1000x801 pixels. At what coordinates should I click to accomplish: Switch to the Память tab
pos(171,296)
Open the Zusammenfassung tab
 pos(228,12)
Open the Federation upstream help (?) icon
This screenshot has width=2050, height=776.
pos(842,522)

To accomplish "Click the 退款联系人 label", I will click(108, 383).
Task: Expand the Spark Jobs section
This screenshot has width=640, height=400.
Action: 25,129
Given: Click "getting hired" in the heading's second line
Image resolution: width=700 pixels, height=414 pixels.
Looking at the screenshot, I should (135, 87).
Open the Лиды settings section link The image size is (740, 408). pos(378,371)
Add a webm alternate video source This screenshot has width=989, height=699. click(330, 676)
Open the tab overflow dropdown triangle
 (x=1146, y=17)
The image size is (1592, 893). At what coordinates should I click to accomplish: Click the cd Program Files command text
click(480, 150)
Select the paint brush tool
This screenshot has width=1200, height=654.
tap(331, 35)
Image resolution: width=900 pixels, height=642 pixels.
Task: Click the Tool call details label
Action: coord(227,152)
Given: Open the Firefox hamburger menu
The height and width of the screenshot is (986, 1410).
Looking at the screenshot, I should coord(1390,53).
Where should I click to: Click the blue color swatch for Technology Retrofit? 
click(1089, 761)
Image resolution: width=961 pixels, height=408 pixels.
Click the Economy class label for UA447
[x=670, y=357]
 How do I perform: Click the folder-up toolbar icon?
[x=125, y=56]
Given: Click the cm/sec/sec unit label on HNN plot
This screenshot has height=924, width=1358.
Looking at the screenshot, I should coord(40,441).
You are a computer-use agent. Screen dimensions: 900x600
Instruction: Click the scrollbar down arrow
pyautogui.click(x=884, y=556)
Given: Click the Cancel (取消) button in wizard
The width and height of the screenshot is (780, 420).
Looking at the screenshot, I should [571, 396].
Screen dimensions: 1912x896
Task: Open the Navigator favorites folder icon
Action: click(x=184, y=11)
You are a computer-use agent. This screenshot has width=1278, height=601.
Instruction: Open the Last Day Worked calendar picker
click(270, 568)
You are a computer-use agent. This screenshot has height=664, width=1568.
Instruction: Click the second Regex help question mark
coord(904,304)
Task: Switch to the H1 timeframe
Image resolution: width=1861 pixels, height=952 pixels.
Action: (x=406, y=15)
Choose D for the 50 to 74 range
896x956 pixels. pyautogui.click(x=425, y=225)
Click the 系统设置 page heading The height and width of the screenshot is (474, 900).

● **TASK DIRECTIONS**: What lines above hold the word "section"? Pull each one out.

● **ANSWER FOR THE TASK**:
Task: Expand the Spark Jobs section
Open the Лиды settings section link The image size is (740, 408). pos(378,371)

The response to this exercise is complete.